Common mistakes when using KFold include:

  • Not shuffling data before splitting, which can cause biased folds if data is ordered.
  • Using the same data for training and testing in a fold.
  • Not resetting or reinitializing the model inside the loop, causing data leakage.

Always shuffle if your data is ordered and create a new model instance for each fold.

python
from sklearn.model_selection import KFold
from sklearn.linear_model import LogisticRegression

kf = KFold(n_splits=3, shuffle=False)  # No shuffle can cause biased splits

for train_index, test_index in kf.split(X):
    X_train, X_test = X[train_index], X[test_index]
    y_train, y_test = y[train_index], y[test_index]

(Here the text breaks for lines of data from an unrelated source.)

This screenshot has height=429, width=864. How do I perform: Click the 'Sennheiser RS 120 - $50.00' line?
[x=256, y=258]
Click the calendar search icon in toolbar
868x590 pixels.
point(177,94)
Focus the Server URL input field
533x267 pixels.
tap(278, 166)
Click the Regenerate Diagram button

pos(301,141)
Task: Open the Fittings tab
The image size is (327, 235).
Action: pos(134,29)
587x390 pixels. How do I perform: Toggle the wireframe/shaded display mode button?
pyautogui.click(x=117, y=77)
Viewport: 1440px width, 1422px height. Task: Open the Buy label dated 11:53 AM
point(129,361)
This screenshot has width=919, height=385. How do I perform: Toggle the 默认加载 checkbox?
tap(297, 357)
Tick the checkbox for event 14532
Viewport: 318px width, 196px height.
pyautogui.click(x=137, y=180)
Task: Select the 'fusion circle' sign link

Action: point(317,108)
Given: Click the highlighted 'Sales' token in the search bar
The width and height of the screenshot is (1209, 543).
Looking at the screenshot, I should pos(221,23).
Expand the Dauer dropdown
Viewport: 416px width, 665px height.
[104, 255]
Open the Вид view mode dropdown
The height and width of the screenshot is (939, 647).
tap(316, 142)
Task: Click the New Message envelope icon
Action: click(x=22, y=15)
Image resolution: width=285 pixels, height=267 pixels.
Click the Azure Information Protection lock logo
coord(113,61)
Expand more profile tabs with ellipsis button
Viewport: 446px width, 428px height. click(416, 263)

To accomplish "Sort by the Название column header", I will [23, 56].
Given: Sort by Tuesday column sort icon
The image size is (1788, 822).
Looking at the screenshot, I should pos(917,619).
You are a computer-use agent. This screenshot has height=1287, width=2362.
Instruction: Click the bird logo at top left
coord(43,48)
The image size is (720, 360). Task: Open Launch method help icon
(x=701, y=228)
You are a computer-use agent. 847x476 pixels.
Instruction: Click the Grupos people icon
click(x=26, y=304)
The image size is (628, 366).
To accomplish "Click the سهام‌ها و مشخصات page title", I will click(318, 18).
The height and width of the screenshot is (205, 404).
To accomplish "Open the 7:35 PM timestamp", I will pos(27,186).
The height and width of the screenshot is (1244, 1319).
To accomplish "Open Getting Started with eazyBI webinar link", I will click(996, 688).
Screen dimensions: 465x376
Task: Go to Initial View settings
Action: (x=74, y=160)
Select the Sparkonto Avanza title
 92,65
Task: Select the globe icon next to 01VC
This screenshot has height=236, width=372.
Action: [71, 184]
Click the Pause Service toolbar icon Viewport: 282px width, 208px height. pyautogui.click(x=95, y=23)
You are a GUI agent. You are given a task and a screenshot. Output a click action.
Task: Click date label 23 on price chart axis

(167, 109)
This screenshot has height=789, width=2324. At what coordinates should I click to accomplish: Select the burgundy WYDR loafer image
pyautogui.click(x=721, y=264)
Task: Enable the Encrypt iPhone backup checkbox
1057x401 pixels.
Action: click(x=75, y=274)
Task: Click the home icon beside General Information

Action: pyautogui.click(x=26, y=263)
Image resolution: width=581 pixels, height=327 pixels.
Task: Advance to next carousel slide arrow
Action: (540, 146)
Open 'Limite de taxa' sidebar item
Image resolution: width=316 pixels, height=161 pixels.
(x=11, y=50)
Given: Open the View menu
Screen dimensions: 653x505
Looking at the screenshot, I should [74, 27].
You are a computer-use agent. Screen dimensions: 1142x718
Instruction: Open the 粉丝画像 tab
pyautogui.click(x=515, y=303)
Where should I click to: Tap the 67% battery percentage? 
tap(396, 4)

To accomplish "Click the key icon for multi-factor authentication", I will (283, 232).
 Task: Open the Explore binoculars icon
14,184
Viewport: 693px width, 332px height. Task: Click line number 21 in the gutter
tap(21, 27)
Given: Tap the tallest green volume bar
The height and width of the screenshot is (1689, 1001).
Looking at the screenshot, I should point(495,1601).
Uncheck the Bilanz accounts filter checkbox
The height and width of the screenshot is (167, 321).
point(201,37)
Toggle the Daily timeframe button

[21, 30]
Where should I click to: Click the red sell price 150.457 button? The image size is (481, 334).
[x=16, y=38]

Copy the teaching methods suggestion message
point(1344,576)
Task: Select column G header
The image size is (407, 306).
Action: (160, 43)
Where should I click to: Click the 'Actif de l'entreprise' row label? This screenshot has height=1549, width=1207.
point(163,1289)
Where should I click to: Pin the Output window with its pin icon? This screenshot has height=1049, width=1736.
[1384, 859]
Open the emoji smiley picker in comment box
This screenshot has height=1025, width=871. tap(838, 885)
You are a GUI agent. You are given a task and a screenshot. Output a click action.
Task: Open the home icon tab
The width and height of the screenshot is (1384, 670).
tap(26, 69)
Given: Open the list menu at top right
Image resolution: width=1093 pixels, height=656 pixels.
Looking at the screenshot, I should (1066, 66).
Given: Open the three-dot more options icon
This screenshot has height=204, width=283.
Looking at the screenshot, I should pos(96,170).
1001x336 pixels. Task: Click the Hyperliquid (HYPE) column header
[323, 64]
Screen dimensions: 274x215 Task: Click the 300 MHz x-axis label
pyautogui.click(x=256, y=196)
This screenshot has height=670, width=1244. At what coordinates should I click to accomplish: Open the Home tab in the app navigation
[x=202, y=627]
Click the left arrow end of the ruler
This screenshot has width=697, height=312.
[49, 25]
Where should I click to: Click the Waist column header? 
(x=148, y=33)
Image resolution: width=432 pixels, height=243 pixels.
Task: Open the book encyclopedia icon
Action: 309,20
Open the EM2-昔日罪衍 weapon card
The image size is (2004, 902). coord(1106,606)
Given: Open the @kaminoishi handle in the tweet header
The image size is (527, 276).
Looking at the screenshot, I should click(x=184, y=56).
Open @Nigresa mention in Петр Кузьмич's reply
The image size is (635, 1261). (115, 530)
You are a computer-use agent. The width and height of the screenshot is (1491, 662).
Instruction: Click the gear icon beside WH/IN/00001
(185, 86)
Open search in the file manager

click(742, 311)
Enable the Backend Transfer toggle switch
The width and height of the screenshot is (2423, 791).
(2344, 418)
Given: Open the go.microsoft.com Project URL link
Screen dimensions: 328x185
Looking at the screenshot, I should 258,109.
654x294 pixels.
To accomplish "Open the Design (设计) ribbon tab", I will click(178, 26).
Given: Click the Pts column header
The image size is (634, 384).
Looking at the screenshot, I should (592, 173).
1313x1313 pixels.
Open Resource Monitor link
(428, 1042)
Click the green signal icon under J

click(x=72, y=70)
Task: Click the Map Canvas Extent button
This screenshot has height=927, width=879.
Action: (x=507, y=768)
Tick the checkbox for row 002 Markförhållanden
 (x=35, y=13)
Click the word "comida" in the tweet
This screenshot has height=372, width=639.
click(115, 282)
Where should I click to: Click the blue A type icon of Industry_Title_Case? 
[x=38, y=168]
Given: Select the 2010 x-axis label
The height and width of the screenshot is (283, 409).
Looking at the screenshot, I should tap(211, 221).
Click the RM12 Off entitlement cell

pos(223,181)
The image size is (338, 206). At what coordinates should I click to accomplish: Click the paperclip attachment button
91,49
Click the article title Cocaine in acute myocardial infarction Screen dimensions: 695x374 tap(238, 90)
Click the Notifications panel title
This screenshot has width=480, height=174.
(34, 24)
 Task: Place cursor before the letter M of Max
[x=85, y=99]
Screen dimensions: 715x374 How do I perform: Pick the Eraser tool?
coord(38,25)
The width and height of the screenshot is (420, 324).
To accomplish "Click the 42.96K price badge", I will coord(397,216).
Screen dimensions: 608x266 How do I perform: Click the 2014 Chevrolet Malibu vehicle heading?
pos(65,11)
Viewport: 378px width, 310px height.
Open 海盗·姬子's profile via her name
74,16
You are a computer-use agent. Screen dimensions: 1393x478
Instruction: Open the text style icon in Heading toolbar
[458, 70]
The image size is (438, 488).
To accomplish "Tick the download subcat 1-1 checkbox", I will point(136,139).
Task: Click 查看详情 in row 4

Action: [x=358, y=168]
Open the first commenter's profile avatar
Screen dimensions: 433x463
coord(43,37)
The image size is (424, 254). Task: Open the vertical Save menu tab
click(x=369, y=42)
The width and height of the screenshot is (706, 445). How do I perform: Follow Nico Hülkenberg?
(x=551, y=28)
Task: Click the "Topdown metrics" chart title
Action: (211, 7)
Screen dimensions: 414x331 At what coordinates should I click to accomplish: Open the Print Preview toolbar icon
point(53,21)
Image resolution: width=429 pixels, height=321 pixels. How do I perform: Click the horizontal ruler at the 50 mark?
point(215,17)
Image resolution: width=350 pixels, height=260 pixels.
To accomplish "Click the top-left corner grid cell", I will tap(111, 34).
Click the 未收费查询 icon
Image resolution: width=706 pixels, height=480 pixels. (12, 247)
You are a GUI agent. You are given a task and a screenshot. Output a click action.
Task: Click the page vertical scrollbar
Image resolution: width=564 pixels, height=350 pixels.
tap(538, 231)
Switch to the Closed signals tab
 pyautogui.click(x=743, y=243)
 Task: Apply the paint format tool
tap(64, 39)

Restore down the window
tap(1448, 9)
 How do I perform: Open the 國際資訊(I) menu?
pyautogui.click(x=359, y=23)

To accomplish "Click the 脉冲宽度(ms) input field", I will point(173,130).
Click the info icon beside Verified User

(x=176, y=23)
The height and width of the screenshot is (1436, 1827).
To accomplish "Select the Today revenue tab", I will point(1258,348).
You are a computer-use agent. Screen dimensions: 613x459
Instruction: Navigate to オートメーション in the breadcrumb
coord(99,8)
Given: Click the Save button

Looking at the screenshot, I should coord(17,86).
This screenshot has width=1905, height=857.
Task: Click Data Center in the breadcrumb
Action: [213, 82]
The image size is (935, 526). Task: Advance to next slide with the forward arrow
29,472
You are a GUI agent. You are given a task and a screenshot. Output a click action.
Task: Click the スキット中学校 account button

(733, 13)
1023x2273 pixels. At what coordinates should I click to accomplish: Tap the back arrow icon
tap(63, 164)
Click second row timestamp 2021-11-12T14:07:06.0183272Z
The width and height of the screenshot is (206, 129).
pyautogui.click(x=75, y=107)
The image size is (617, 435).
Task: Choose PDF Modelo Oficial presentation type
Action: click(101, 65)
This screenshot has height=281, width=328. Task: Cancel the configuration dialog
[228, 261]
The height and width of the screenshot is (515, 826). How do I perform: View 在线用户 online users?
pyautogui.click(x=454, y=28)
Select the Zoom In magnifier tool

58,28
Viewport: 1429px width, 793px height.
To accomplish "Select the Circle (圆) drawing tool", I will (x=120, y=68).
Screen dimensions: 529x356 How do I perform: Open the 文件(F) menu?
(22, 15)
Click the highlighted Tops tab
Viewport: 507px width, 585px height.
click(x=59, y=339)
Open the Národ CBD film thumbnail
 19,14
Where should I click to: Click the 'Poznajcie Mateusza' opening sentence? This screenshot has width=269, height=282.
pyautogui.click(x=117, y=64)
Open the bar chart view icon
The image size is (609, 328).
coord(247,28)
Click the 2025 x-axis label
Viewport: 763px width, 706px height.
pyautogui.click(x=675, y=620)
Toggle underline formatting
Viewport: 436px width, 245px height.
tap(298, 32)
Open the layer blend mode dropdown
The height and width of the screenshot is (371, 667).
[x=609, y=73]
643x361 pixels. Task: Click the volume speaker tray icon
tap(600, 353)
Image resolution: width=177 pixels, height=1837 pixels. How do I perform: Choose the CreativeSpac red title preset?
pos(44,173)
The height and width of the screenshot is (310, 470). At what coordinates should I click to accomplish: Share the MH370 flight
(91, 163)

    model = LogisticRegression(max_iter=200)  # Create new model each fold
    model.fit(X_train, y_train)
    # ...
📊

Quick Reference

ParameterDescriptionDefault
n_splitsNumber of folds to split data into5
shuffleWhether to shuffle data before splittingFalse
random_stateSeed for reproducible shufflingNone
split(X)Generates train/test indices for each foldN/A

Key Takeaways

Use KFold to split data into multiple train-test sets for reliable model evaluation.
Set shuffle=True to avoid biased splits if your data is ordered.
Create a new model instance inside the loop for each fold to prevent data leakage.
Use the split() method to get train and test indices for each fold.
Average the scores from all folds to get a robust estimate of model performance.